Iran draws special plan to save Oroumiyeh lake

TEHRAN (Tasnim) The Iranian Department of Environment (DOE) has a special plan for saving the Oroumiyeh Lake and wants to make sure it can help arrest the crisis and revert the late to its previous situation, vice president and head of DOE said here Wednesday.



In the first session of the cabinet ministers there was a ratification on saving the Oroumiyeh Lake, which is to be followed up by the Energy Ministry and the Energy Minister Hamid Chitchian , Masoumeh Ebtekar said in a meeting with the press.

She added that the Department of Environment is definitely pursuing the matter till revival of that national lake.

Oroumiyeh Lake is a salt lake in northwestern Iran near Irans border with Turkey.

The lake is between the Iranian provinces of East Azarbaijan province and West Azarbaijan, west of the southern portion of the similarly shaped Caspian Sea.

It is the largest lake in the Middle East, and the third largest saltwater lake on earth, with a surface area of approximately 5,200 square kilometers, and is protected as a national park by the Iranian Department of Environment.
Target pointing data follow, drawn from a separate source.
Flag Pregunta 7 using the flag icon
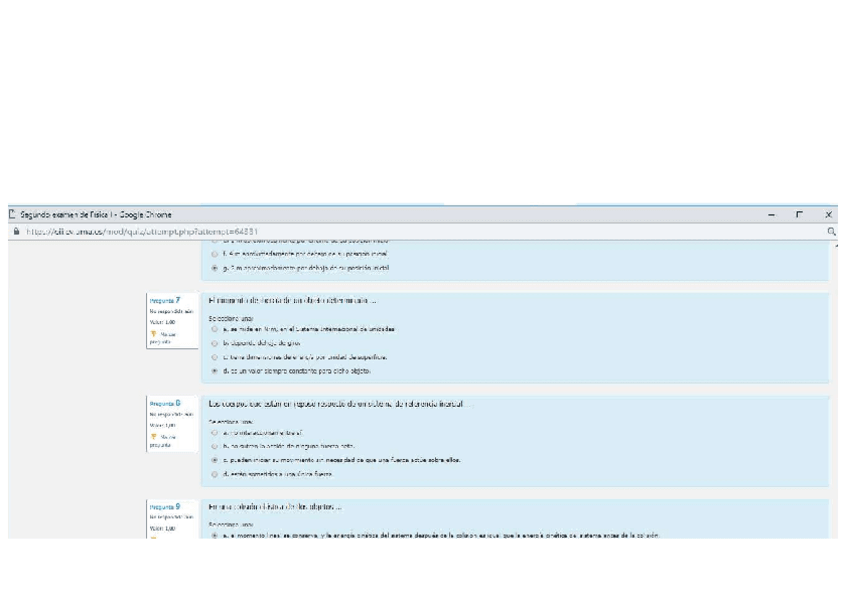The height and width of the screenshot is (599, 848). 153,335
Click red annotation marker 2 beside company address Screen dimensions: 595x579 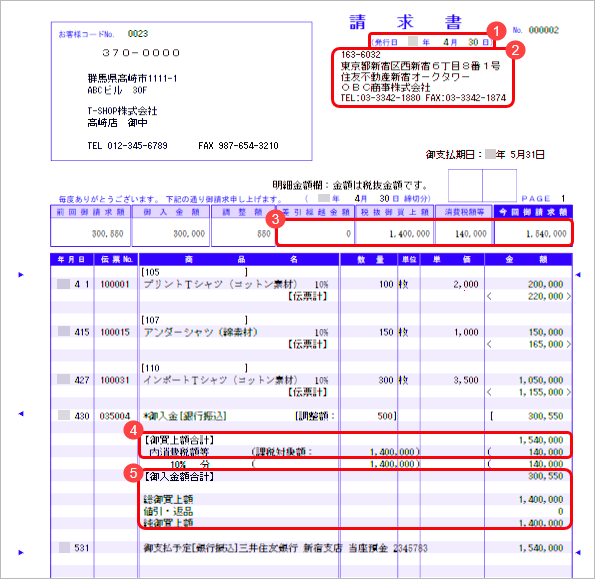tap(515, 50)
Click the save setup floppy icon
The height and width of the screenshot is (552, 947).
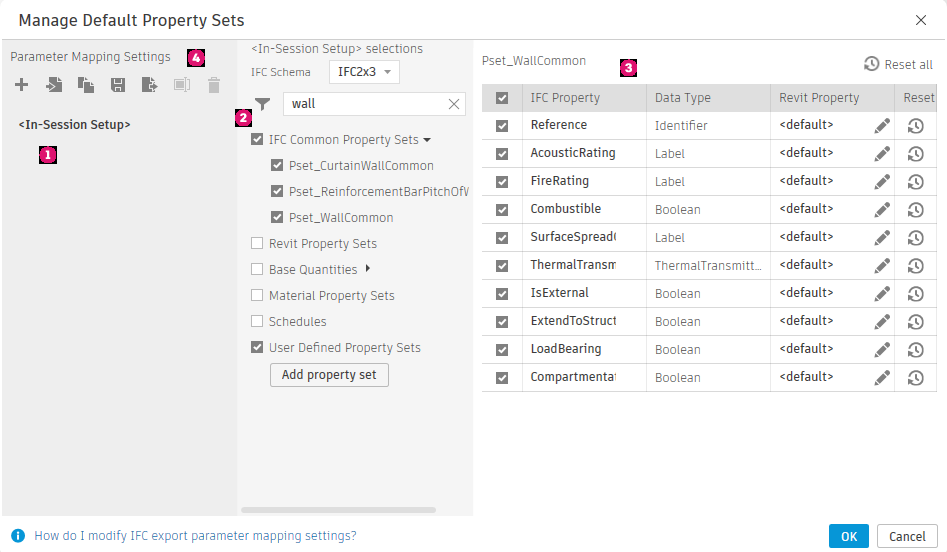pyautogui.click(x=118, y=86)
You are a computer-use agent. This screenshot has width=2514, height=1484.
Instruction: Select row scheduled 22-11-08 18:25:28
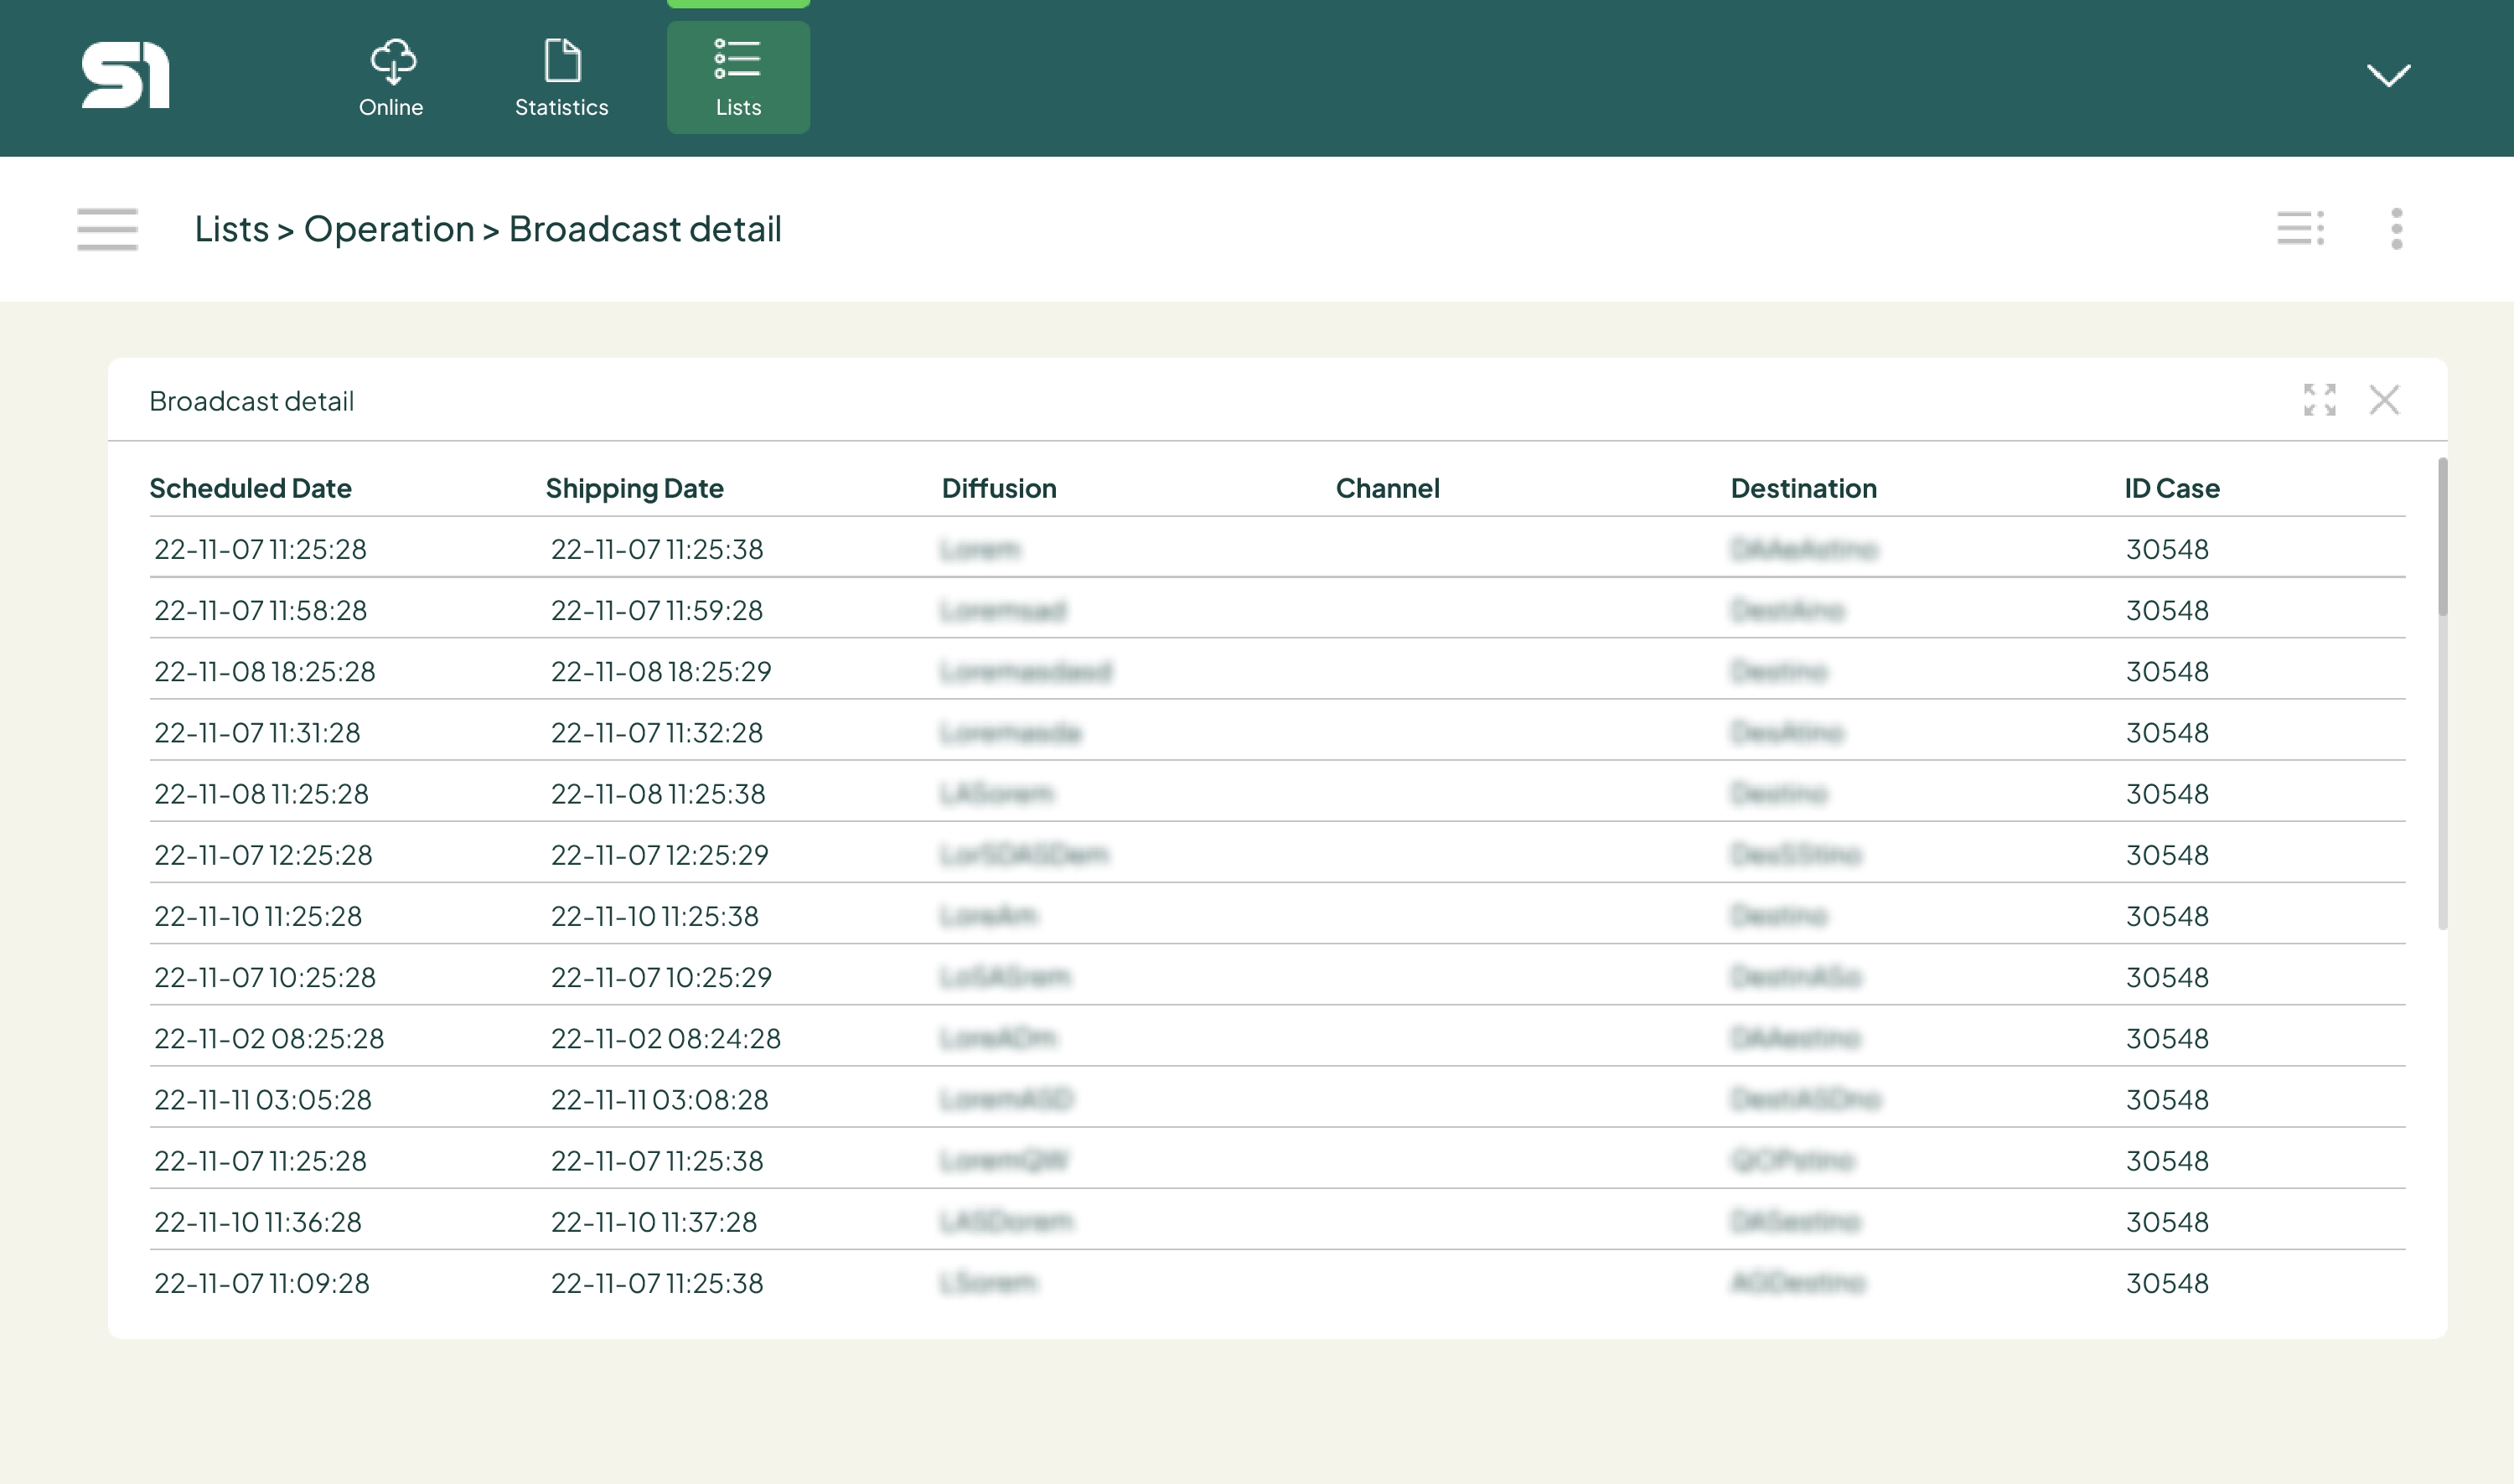point(265,671)
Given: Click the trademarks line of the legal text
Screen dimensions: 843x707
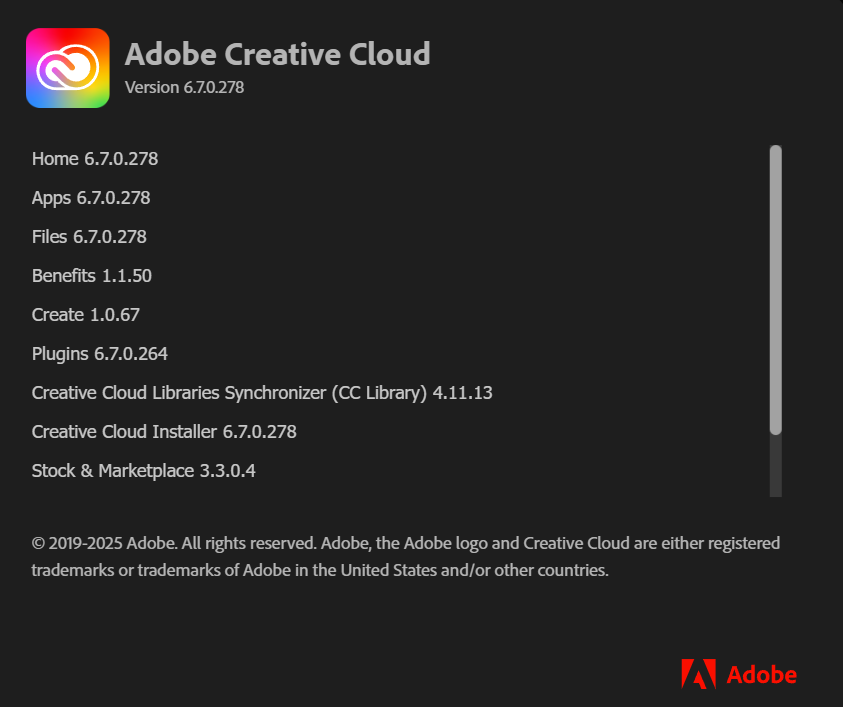Looking at the screenshot, I should click(320, 572).
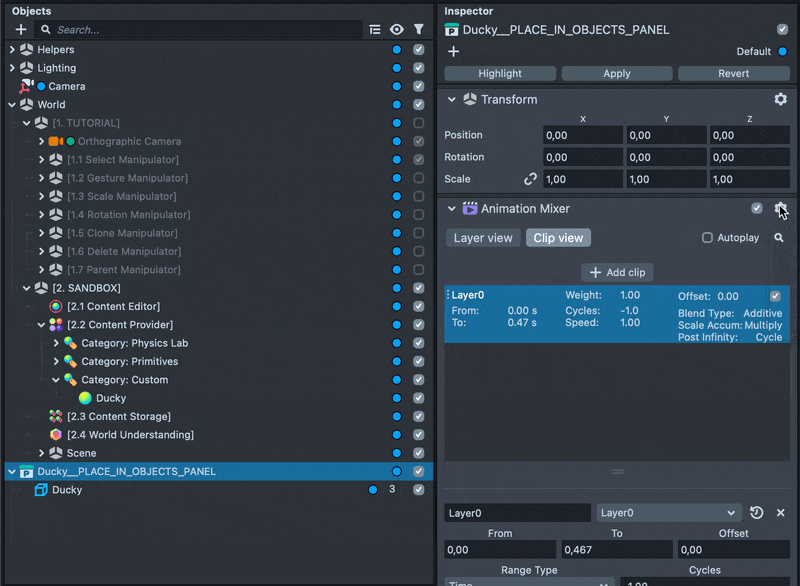Expand the Helpers tree node

[x=12, y=49]

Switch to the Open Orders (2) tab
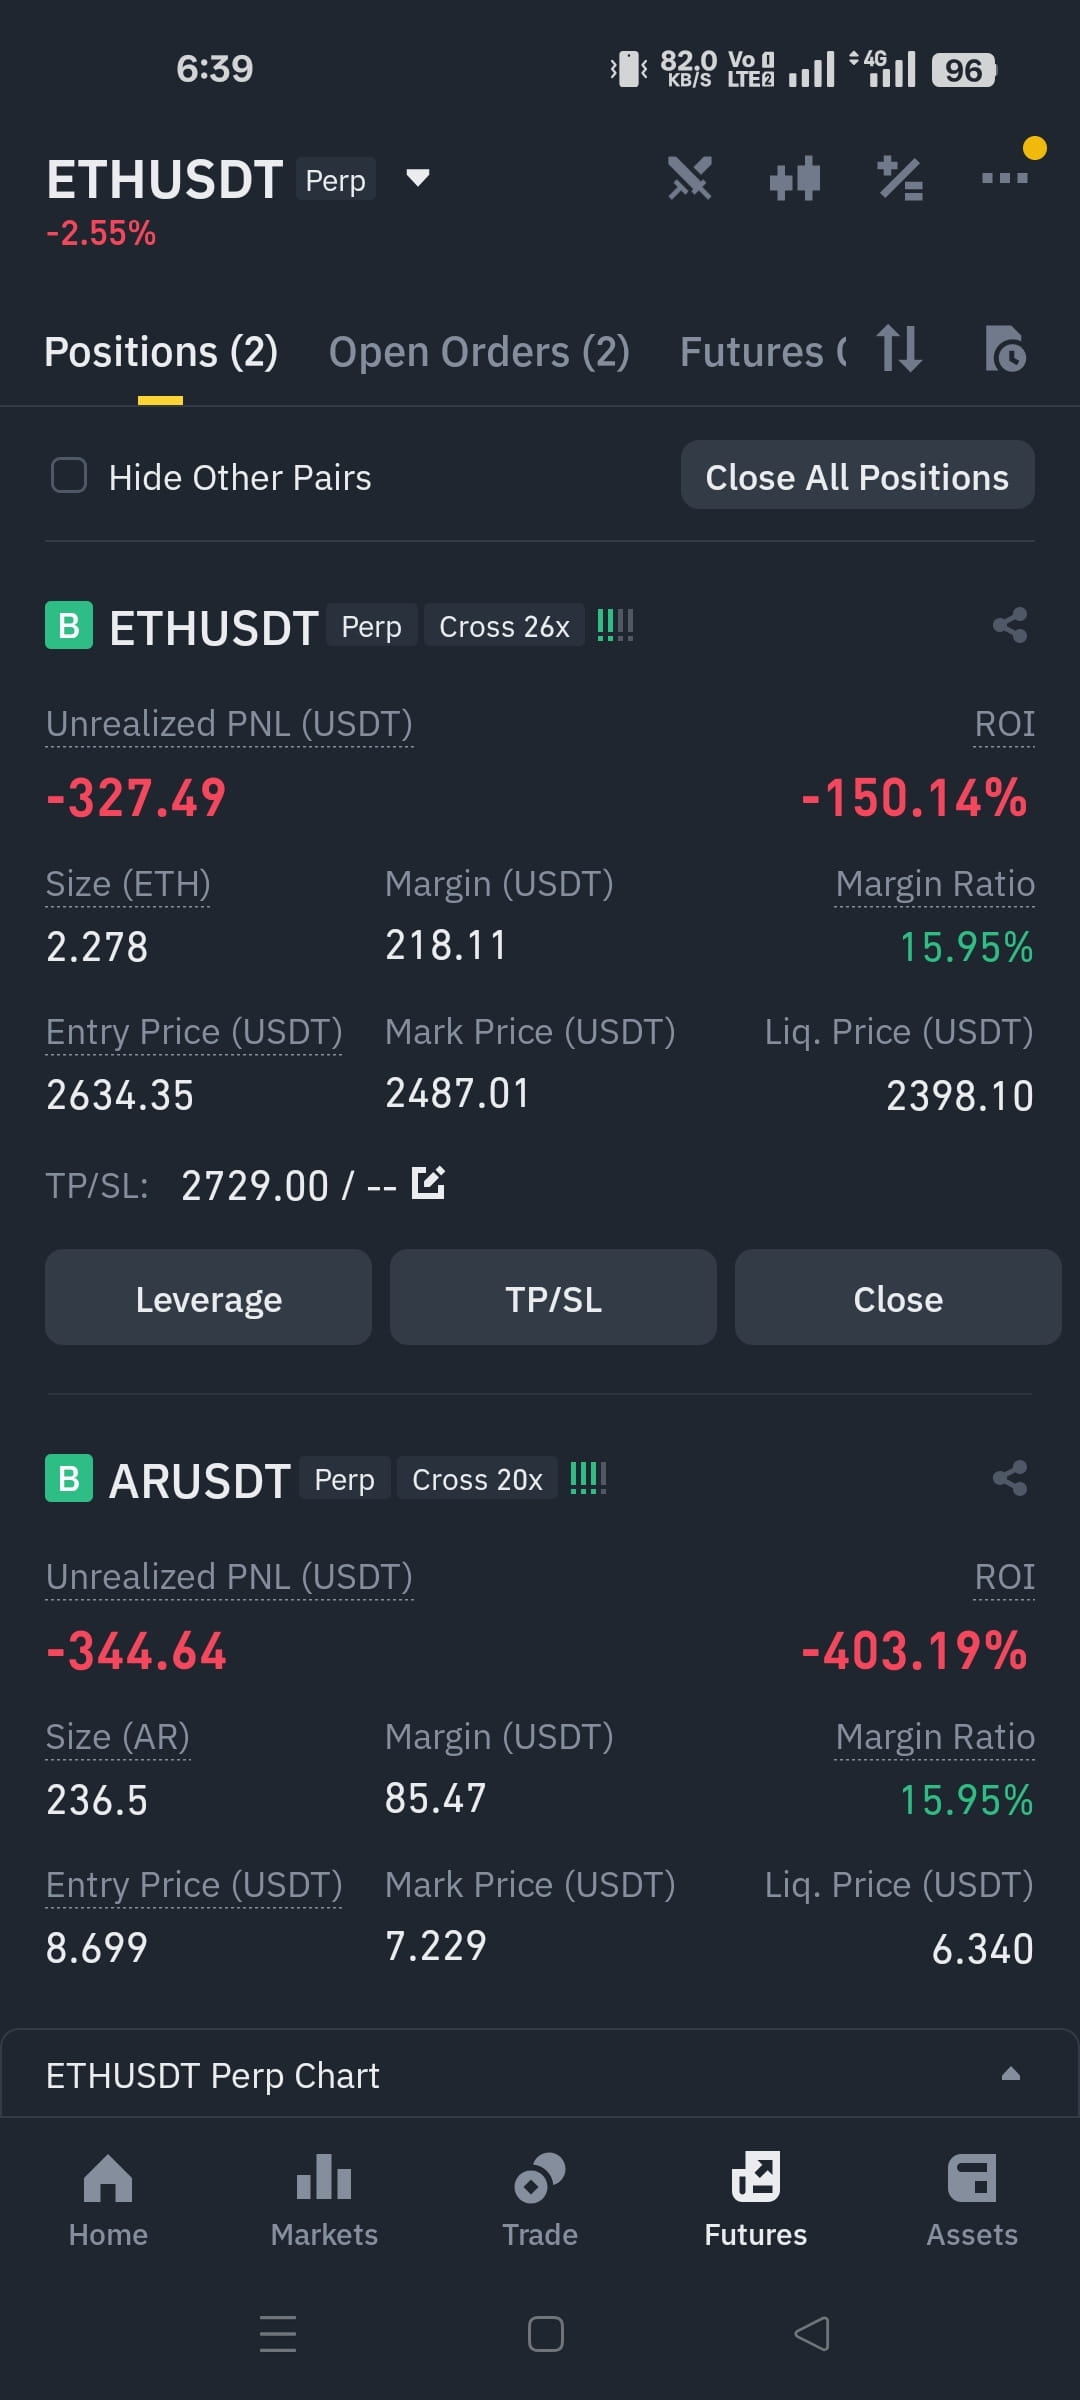point(479,351)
On August 2, 2012, the head of Irans Department of Environment at the time, Mohammad-Javad Mohammadizadeh, announced that Iran and Armenia had agreed on transferring water from Armenia to reverse the critical fall in Oroumiyeh Lakes water levels.

He also remarked, Hot weather and a lack of precipitation have brought the lake to its lowest water levels ever recorded.

Previously, Iranian authorities had announced a plan to transfer water from the Aras River, which forms part of the border between Iran and the Republic of Azerbaijan, but the plan was abandoned due to Azerbaijan's objections.

Oroumiyeh Lake, home to migrating flamingos, pelicans, and gulls, has shrunk by 60% and could disappear entirely in just a few years, due to persistent drought, misguided irrigation policies, and the damming of rivers that feed it.

Beyond tourism, the salt-saturated lake threatens nearby agriculture, as storms sometimes carry the salt far afield. Experts worry about a "salt tsunami": the effect of as many as 10 billion tons of dry salt blowing in the desert winds.

Orumyieh Lake is not short of minerals either and, like the Dead Sea, its soil, minerals and salts are used to cure various ailments such as rheumatism, and dermatological and stress-related problems.

The lake is a national asset, one of the environmental wonders of the world and can be one of the major attractions for international tourism, if it is saved in time.